By Dr. Paul Jerard, E-RYT 500

Do you want to develop successful students? Of course you do. Every Yoga teacher is proud of their students. The student who overcomes a disability, and the student who changes his or her life for the best, are stories which make all of us feel satisfied that we became Yoga teachers.

How do we point students toward self-development? When a student takes responsibility for his or her own practice, this is the beginning of empowerment. It is wise to inspire your students to, at least, perform a short practice at home.

We have all had a phone call from a potential student who can only come to class once a week. This is fine, if the student takes the practice home. What about the student who tells you he or she cannot meditate alone? What about the student who has no time?

Your answer might make them laugh. Here it is: Do you have three minutes per day to spare for Yoga?
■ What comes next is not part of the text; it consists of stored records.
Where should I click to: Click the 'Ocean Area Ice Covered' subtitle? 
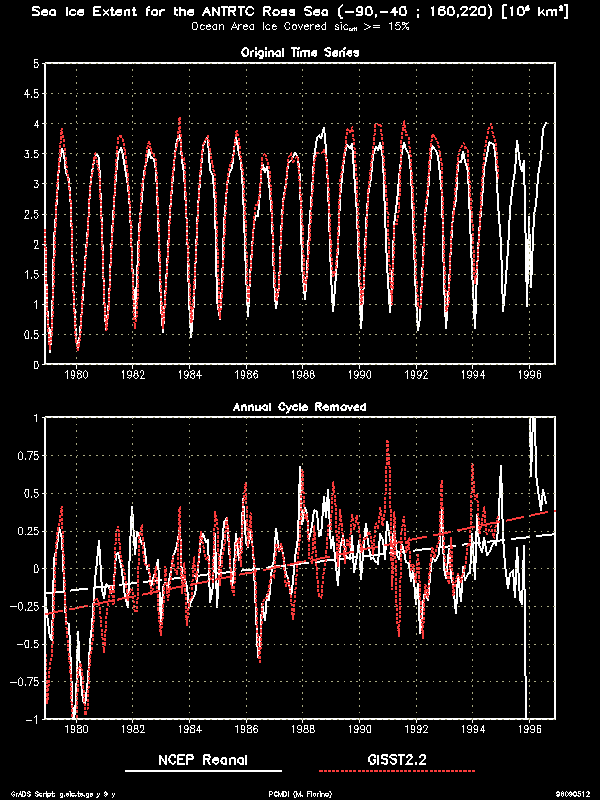[299, 27]
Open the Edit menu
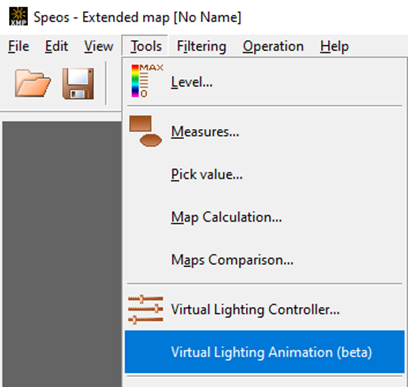Screen dimensions: 408x387 56,46
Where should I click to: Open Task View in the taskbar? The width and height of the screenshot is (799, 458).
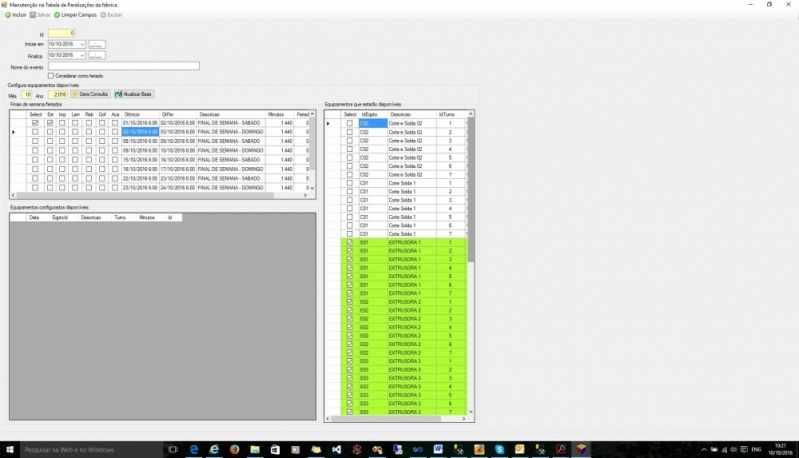172,450
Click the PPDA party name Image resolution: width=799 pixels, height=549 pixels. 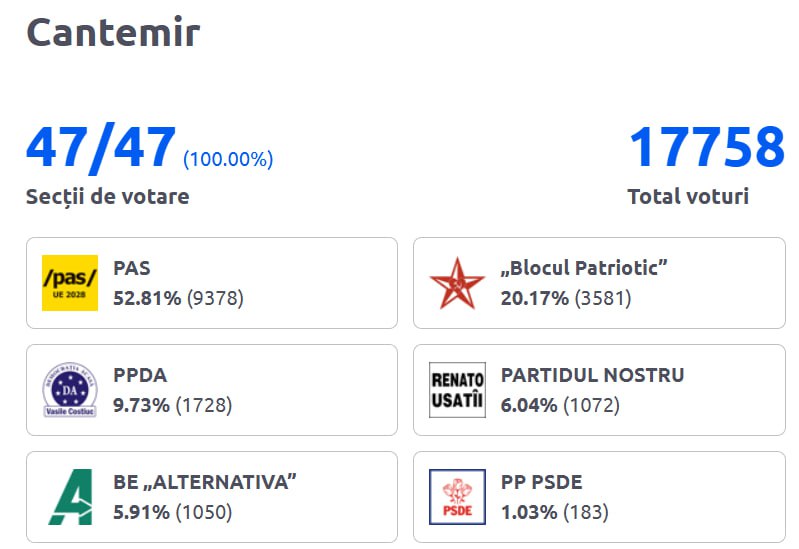point(140,375)
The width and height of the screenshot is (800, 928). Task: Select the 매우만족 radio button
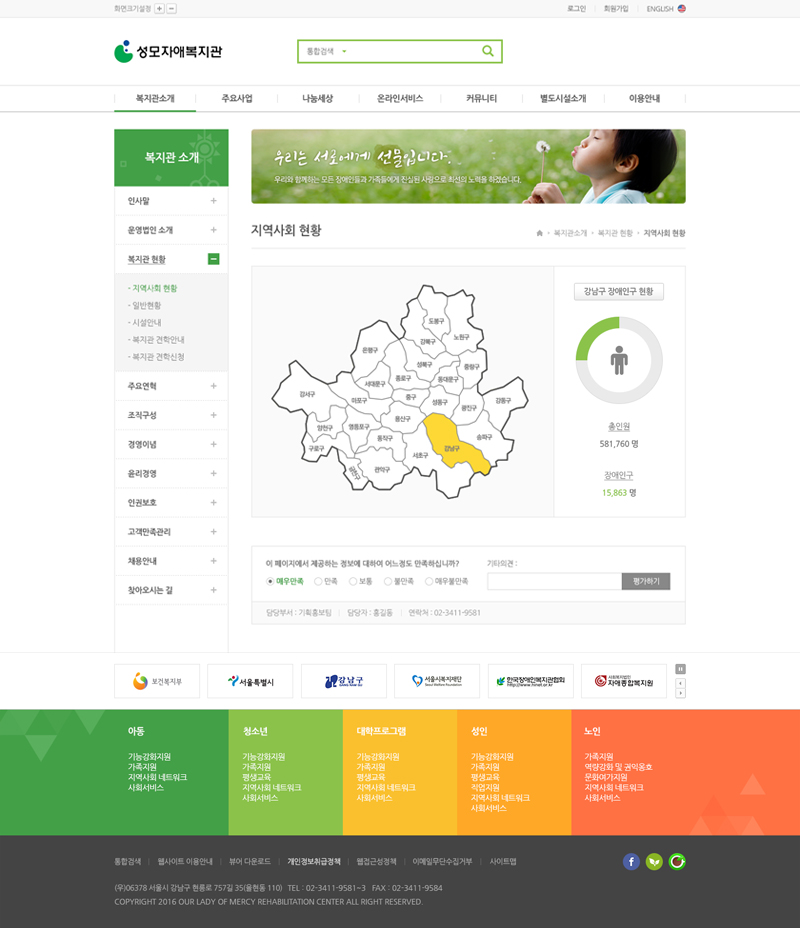pyautogui.click(x=270, y=581)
If that is not possible, their problem is time management or procrastination. In reality, who cannot spare three minutes in the morning or evening?
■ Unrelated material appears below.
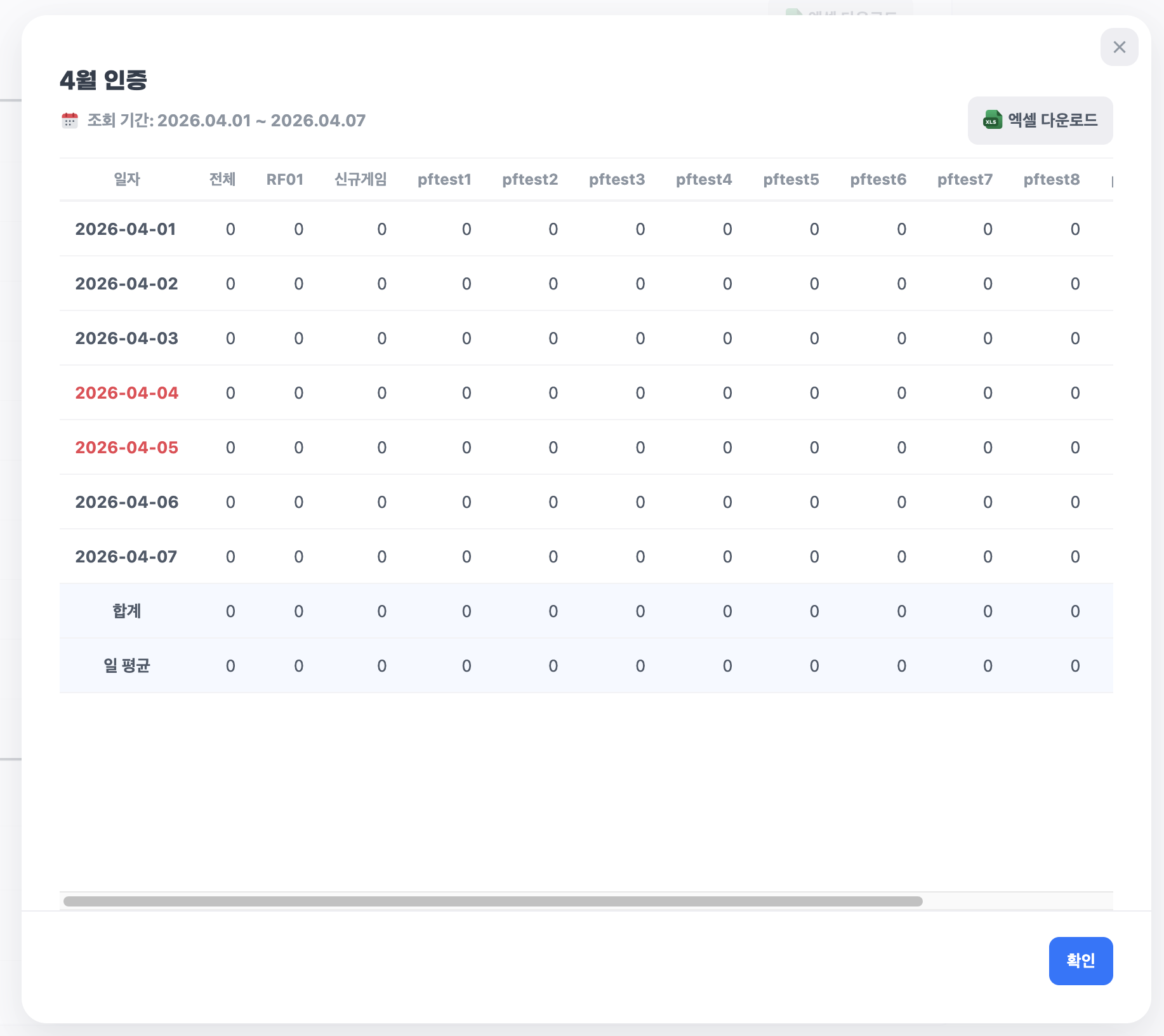The width and height of the screenshot is (1164, 1036).
Task: Select the 2026-04-01 date row
Action: click(x=126, y=229)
Next, ask your students to try one minute of meditation, at home, per day, in the morning or evening. Ask them to observe only and not to judge. Breath awareness is fine for new students, because it is easy for home Yoga practice. Keeping their eyes open, or closed, does not matter, but they should try both methods.

The next student task for home is pranayama (Yogic breathing). Anyone can find one minute to spare for pranayama practice. Let’s be honest, our students breathe all day, but some self-discipline is required to breath with rhythm for only one minute.

Any method will do, but Bastrika, Brahmari, Ujjayi, Udgeeth, Nadi Shodana, Dirgha, or Kapalabhati pranayama, are good choices. Obviously, it would be best for students to choose one or two methods for a one minute session.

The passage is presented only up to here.